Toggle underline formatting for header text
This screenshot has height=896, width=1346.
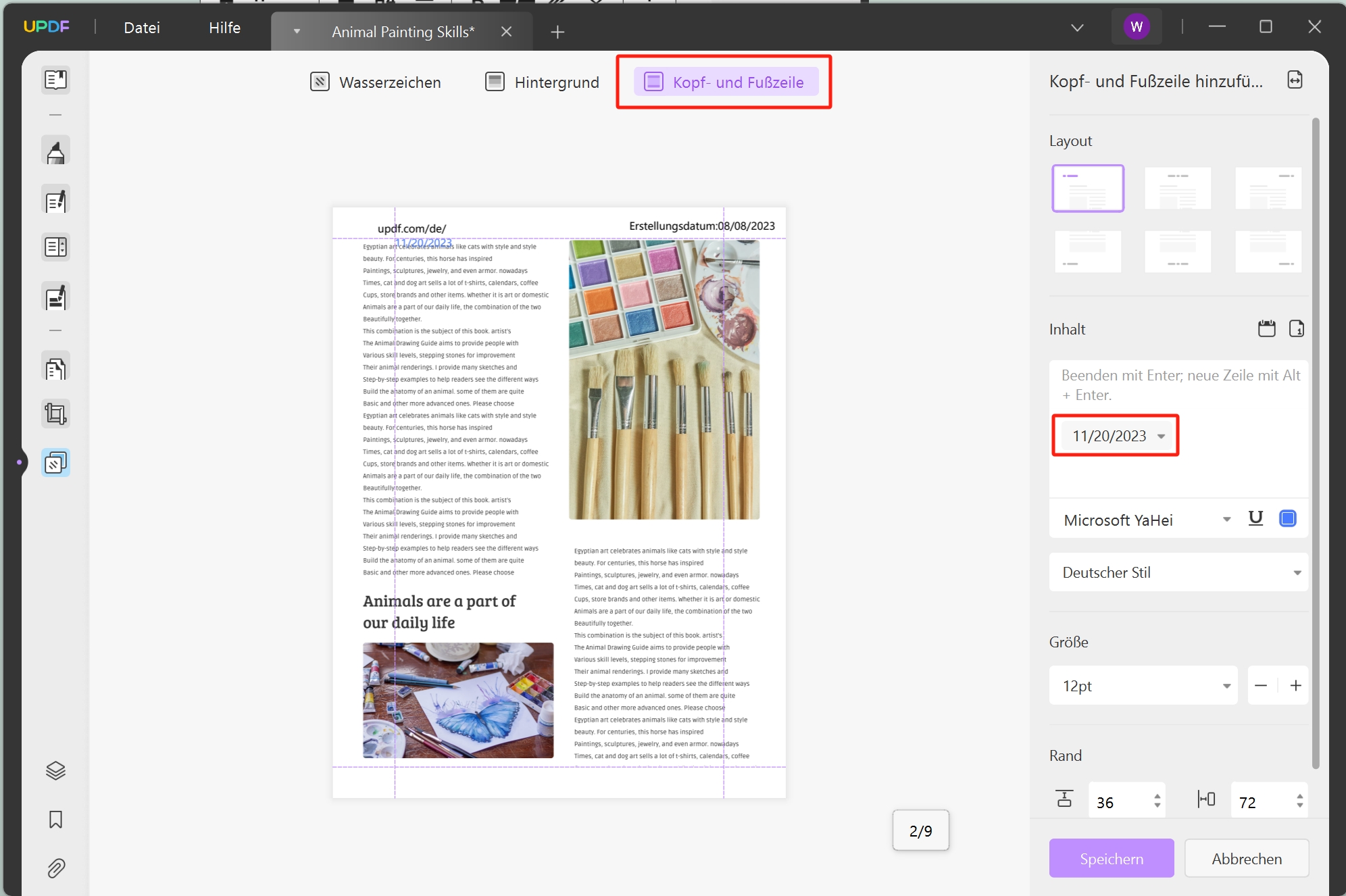1255,519
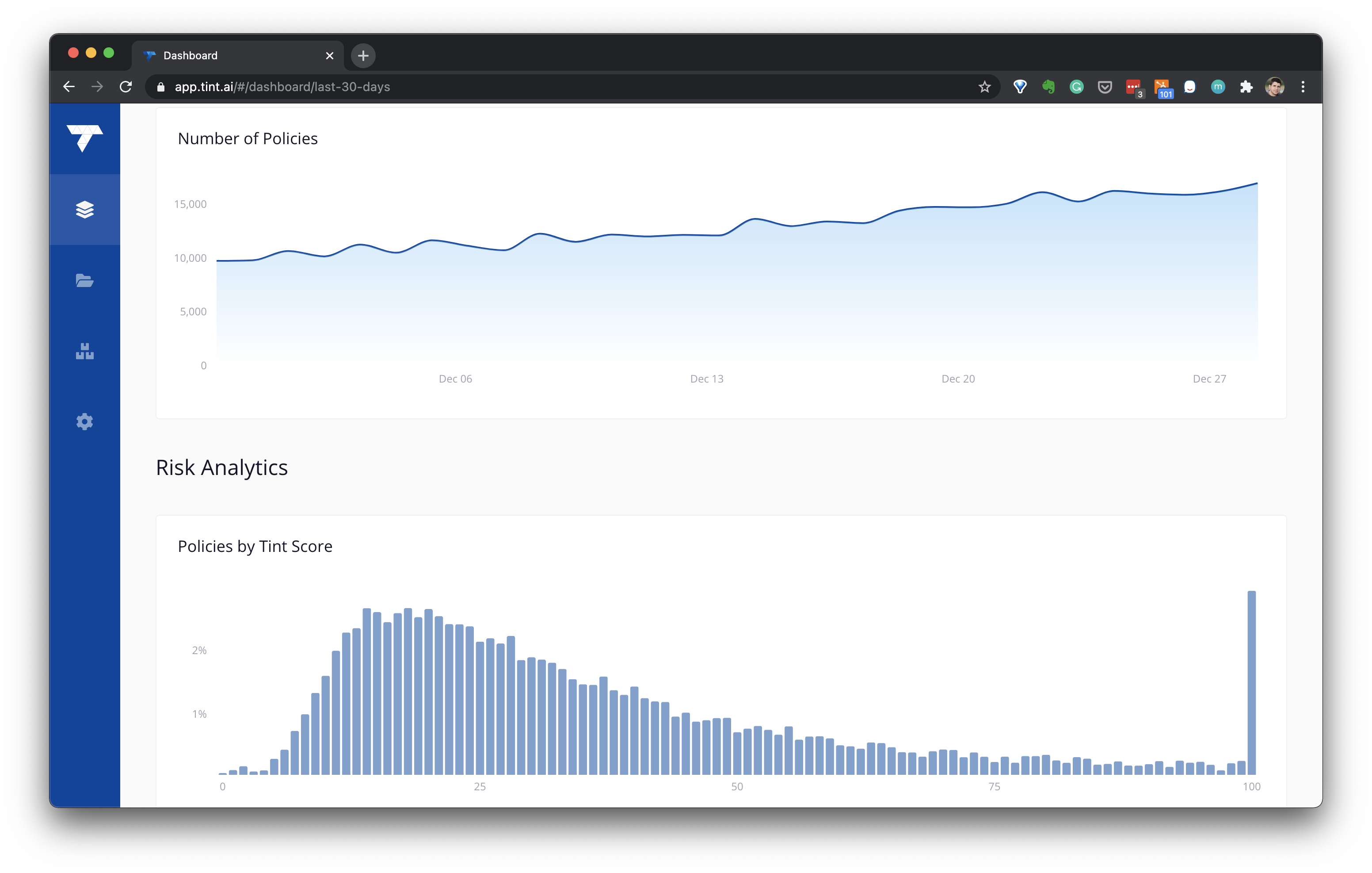
Task: Open the Extensions puzzle piece menu
Action: (x=1246, y=87)
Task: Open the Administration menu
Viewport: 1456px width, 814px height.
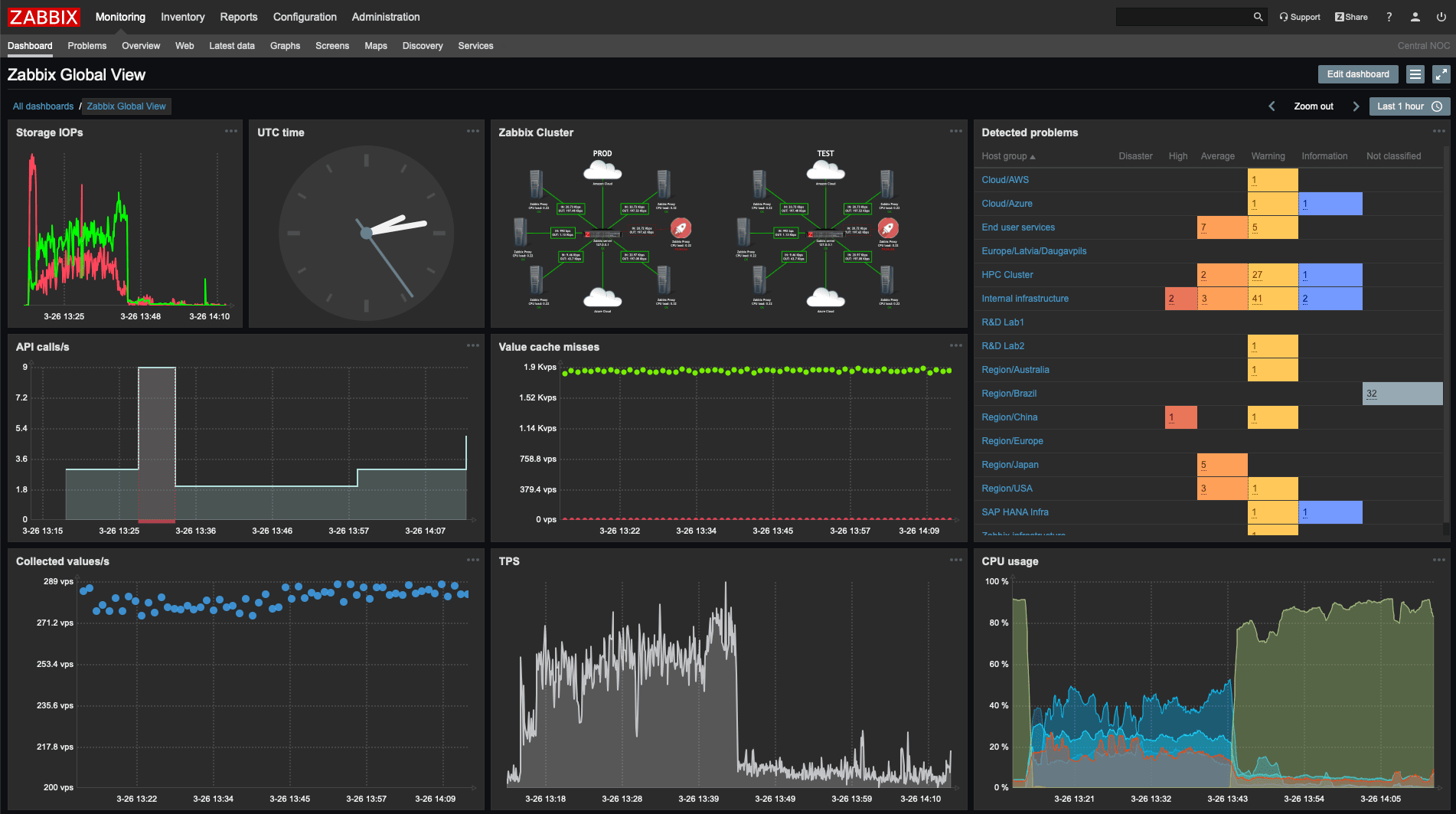Action: pyautogui.click(x=385, y=16)
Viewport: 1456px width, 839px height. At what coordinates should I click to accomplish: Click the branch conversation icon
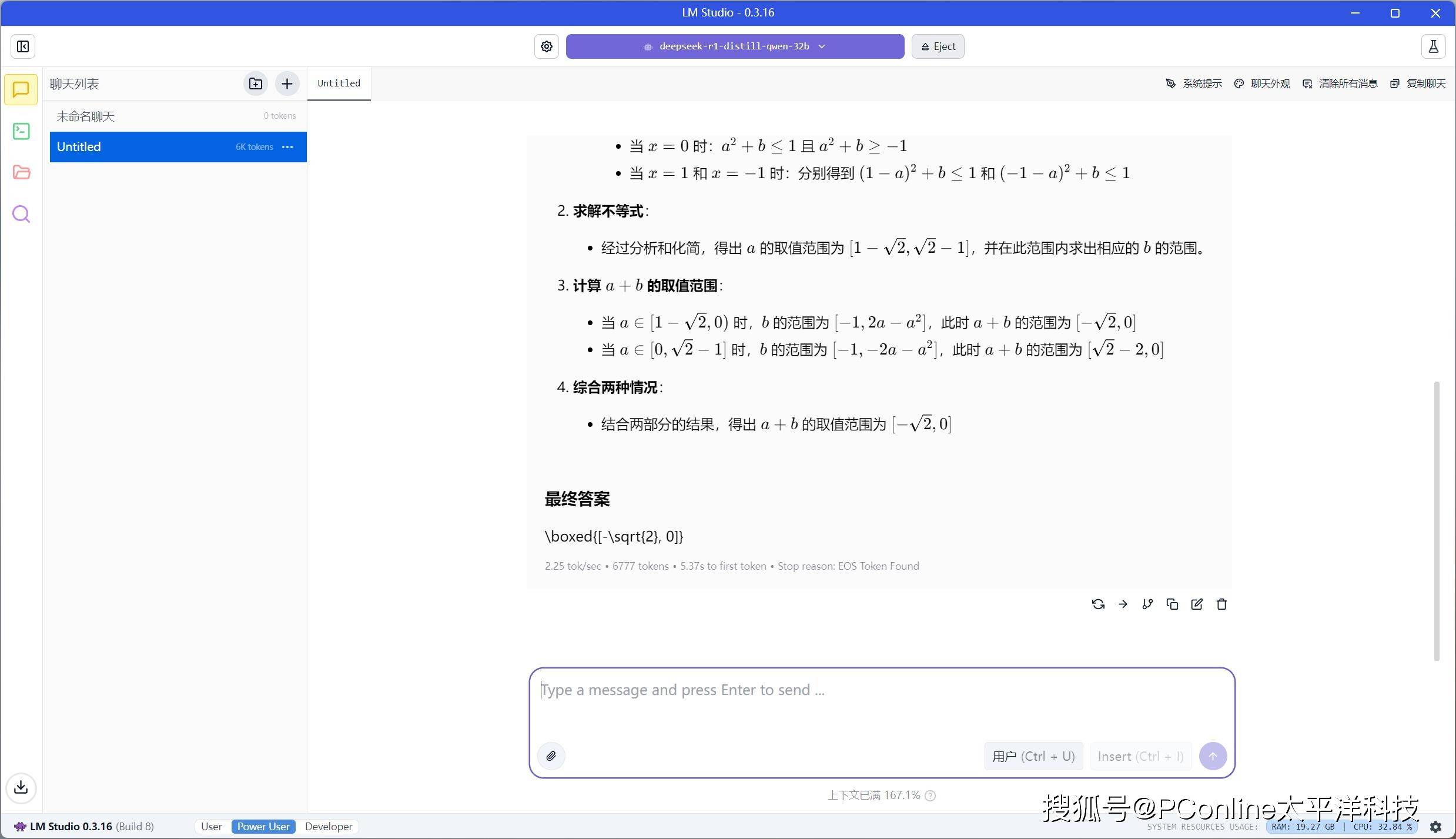(1147, 604)
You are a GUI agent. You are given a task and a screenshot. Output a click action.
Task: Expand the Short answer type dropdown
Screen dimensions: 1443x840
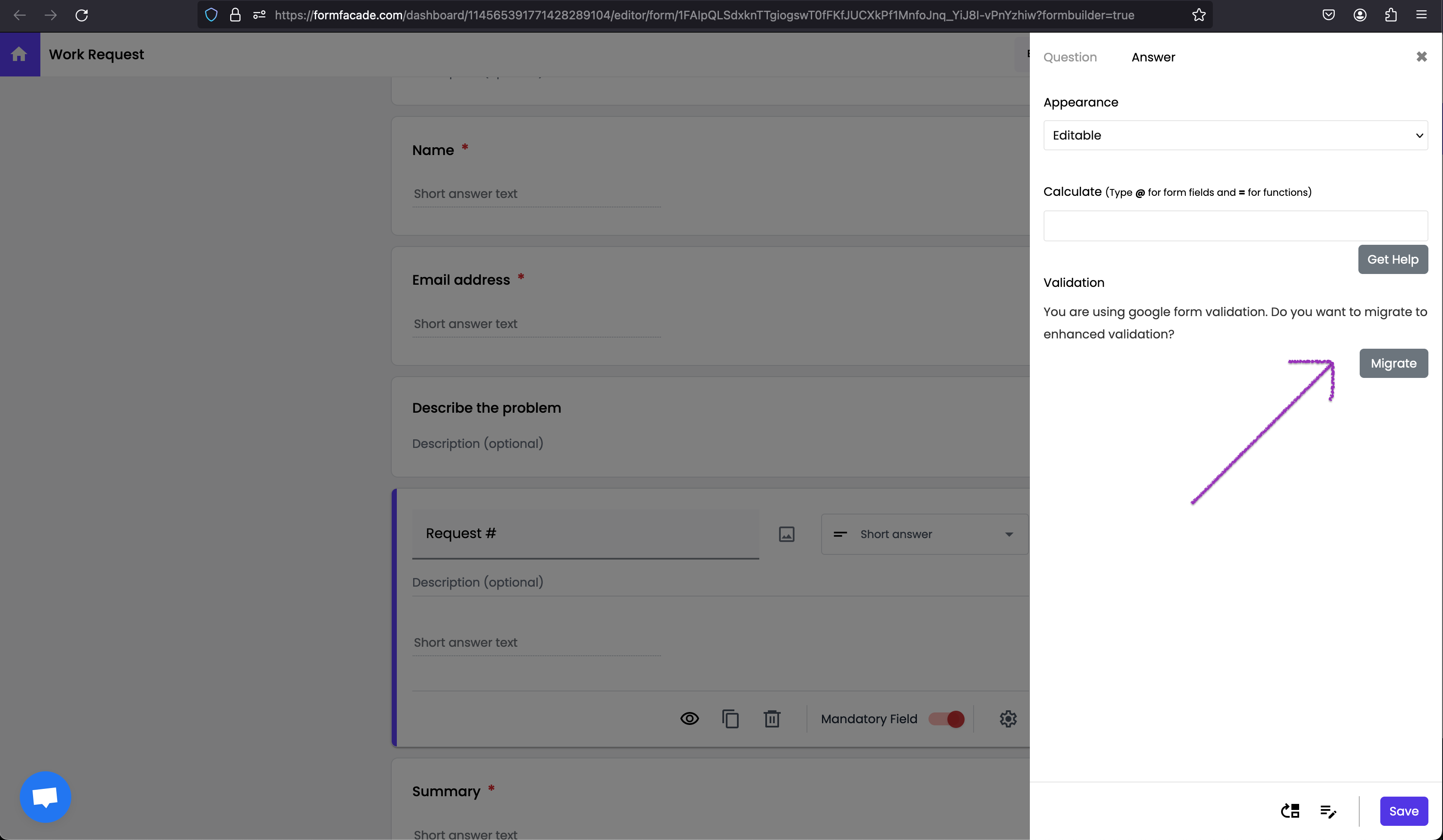pyautogui.click(x=924, y=534)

◆ What you are asked to do
Print the lines from the one that contains "Task: Expand the Short answer type dropdown" through the final line of the material above, exactly and only those, with pictures left out.

◆ Answer below
Task: Expand the Short answer type dropdown
Screen dimensions: 1443x840
pyautogui.click(x=924, y=534)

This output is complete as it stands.